SANTÉ

Publié le 18 octobre 2021

Crédit vidéo : CNews

Source : https://cnews.fr/

«On est en plein dans la servitude volontaire» Ivan Rioufol choqué par la soumission au passe

Ivan Rioufol intervenait lors de l'émission «L'Heure des pros» diffusée ce mercredi 13 octobre 2021 sur CNews.

«On est en plein dans la servitude volontaire»

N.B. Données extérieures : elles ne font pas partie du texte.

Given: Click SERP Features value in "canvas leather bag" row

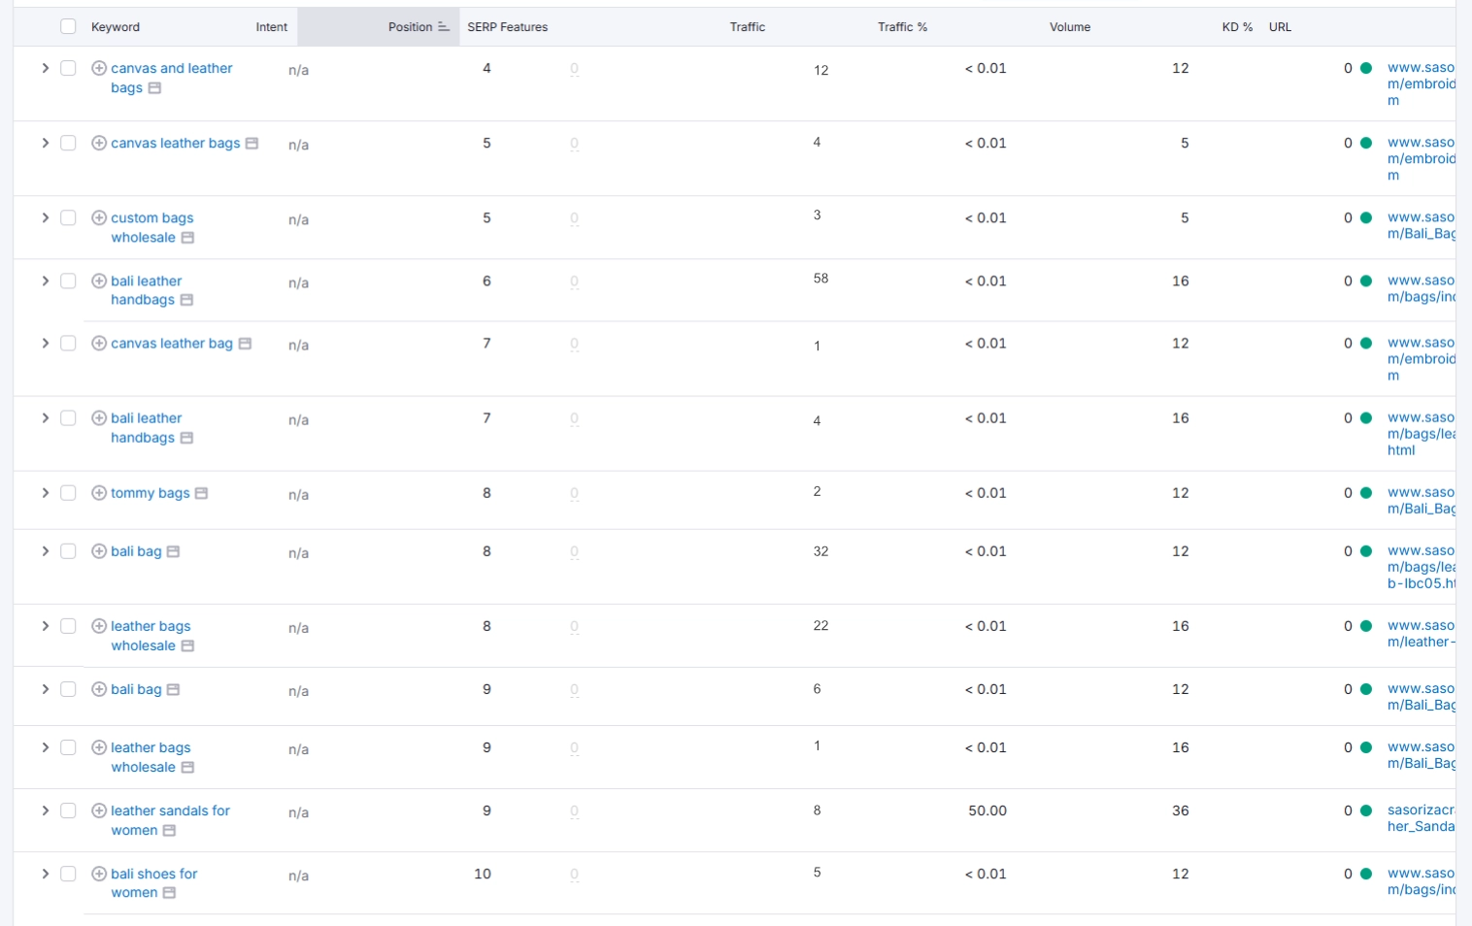Looking at the screenshot, I should click(574, 344).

Ivan Rioufol: «J'en veux beaucoup à tous ceux qui ont applaudi ce passe sanitaire en disant que c'était quelque chose d'anodin. Et on se rend compte que l'on a assisté à un système à la chinoise, une surveillance généralisée et cela m'épouvante. C'est le monde qui vient qui m'épouvante. C'est pas tellement pour mon propre cas, parce que je résisterai malgré tout mais je trouve qu'il y a eu quand même une une sorte de légèreté à ne pas vouloir réfléchir à ce que représentait ce passe sanitaire là.» Pascal Praud: «Je suis d'accord avec vous. 31 juillet,vous vous rendez compte ?» Ivan Rioufol: «Mais les gens sont fous. On va reconduire comme ça des régimes d'exception, c'est-à-dire que le régime d'exception devient la règle.» Pascal Praud: «Chaque année, il y aura toujours une nouvelle raison. Il y aura toujours une bonne raison pour le passe sanitaire.» Ivan Rioufol: «Les responsables avant tout ce sont tous ceux qui ont cautionné cela.» Pascal Praud: «Cher Yvan, il y aura une élection présidentielle au mois de mai. Si un candidat veut présenter une politique alternative, il le pourra. Mon opinion, c'est qu'il ne le fera pas parce que les gens qui nous écoutent, ils veulent le passe sanitaire.» Ivan Rioufol: «J'ai bien vu. C'est pour ça que je suis un peu despéré.» Jean-Loup Bonnamy: «La servitude volontaire.» Ivan Rioufol: «Là, on est en plein dans la servitude volontaire. Vous vous rendez compte que l'on tombe dans un univers que, très franchement, je ne pouvais pas imaginer il y a encore 6 mois, ni le président de la République, parce que le président de la République lui-même avait dit qu'il n'est pas question qu'il y ait un passe sanitaire.»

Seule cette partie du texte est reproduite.